I saw Star Trek: Insurrection (1998, directed by Jonathan Frakes) the day it opened, but I remembered almost nothing about it when I sat down to re-watch it. It's only been--oh, wow, 13 years. Time does fly. Anyway, I get the feeling that I'm not the only one who has kind of forgotten about it. Netflix doesn't have it, for one example, which is kind of a shock given that it's an entry in one of the key movie franchises of the last forty years. I almost never hear anyone talk about it. And no wonder. As I've been grinding through the Star Trek movies over the last year, I've been dreading the end films because my memory of them is that they suck. This dominant thought has drowned out every other thought I may once have entertained about them. This is not the best way to approach them, but fair or not, it's what I have to work with.
Insurrection, it turns out, is not as bad as I remembered it being, but it's bad enough. It's not Star Trek V bad. It may even be better than a couple of other installments, though I won't swear to that. What it IS, though, is conflicted.
The set-up finds a group of Federation agents watching the Ba'ku, an agrarian society on a planet in an unruly part of space called "the Briar Patch," where communications are difficult. The beginning of the movie finds Commander Data going berserk and revealing the presence of the observers in defiance of the Prime Directive. Data takes the research team hostage and Picard and the Enterprise quickly remove themselves to the Briar Patch to see what's got into him. What they find is a shady operation being masterminded by the weaselly Admiral Dougherty and the repulsive Son'a, a race of plastic surgery freaks who are deteriorating after years of pursuing extended life. The home of the Ba'ku, it seems, is the Star Trek equivalent of the fountain of youth. The Ba'ku have some surprises up their sleeve, too, in so far as they have all the technological capability of a space faring race, but have chosen, instead, to turn their home into a luddite commune. With greatly extended lives, they have moved beyond technology. The Son'a want to relocate the Ba'ku, forcibly, and extract the secret of the their environment to disseminate with their allies in the Federation. They have darker motives, too, of course, which the movie reveals in due time. Meanwhile, the crew of the Enterprise reacts to the environment in a fit of misplaced youth. Riker and Troi get on like rutting teenagers, Worf has the Klingon equivalent of an acne problem, and La Forge's eyes grow back.

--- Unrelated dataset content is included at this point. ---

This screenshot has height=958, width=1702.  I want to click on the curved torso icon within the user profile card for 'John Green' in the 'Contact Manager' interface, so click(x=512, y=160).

The ethical dilemma here is one that Star Trek has dealt with before: do the needs of the few outweigh the needs of the many? The movie weighs the idyllic lifestyle of the Ba'ku, who number only 600, against the lives of billions, and frames it in terms sure to rankle anyone of Native American ancestry: how big does a population have to be before it becomes immoral to expell them and steal their land. In America, the numbers involved would equate to a mid-sized eminent domain action. The movie muddies things considerably, though, by making the Son'a truly repulsive. The freakishness of their lifestyle is only the tip of the iceberg; the movie also has them using banned weapons of mass destruction against their "allies," and notes that they engage in slave taking among conquered races and manufacture narcotics. Their liaison with the Federation is shown to be lacking in any kind of moral compass, willing to accede to any means necessary. He's the embodiment of an opportunistic politician. In other words, the way this is framed is totally slanted news. And it's stupid, too, given that it's so unnecessary. If merely being on the planet has regenerative properties, and if the Baku only occupy their one little corner, why can't they share? Nobody even broaches the subject, though the movie covers its tracks with a blood feud subplot.
It doesn't take a genius to suss out that our heroes might be on very shaky moral ground. It drains some of the fun out of the movie and I think the filmmakers know it.
This is a pretty good-looking movie, even if the depiction of the Ba'ku seems kind of a hippie fantasy filtered through a theme park architectural sensibility. The location work is generally pleasing to the eye, and the film takes further advantage of the then-accelerating CGI revolution. It's also nice to see Picard have a romantic interest. But while these are all niceties, the rest seems like an overcompensation. Like Star Trek IV and V before it, this movie has an insufferable case of the cutes, whether it's Picard's tactic of overcoming Data's positronic malfunctioning at the beginning of the movie with Gilbert and Sullivan--with Worf and Data singing along--or Riker turning into a horn dog or Worf's dermatological crises, Insurrection is chock full of cringe-worthy "character" moments. These, unfortunately, overwhelm the movie. It's a pity, too, because occasionally, there are moments of great beauty here, whether it's the scenery or a fleeting shot of a humming bird suspended in time like it was suspended in amber. These are suggestive of a group of totally game filmmakers undone by the screenplay. Jonathan Frakes was clearly ready to make a pretty good movie. Patrick Stewart and Donna Murphy were totally ready to make an unabashed romantic epic. You can sense this in the interstitial spaces between the rote of Star Trek. But instead, they got this. They got a muddle of low comedy and an ethical problem with a cinematic solution not even the filmmakers endorse with much enthusiasm.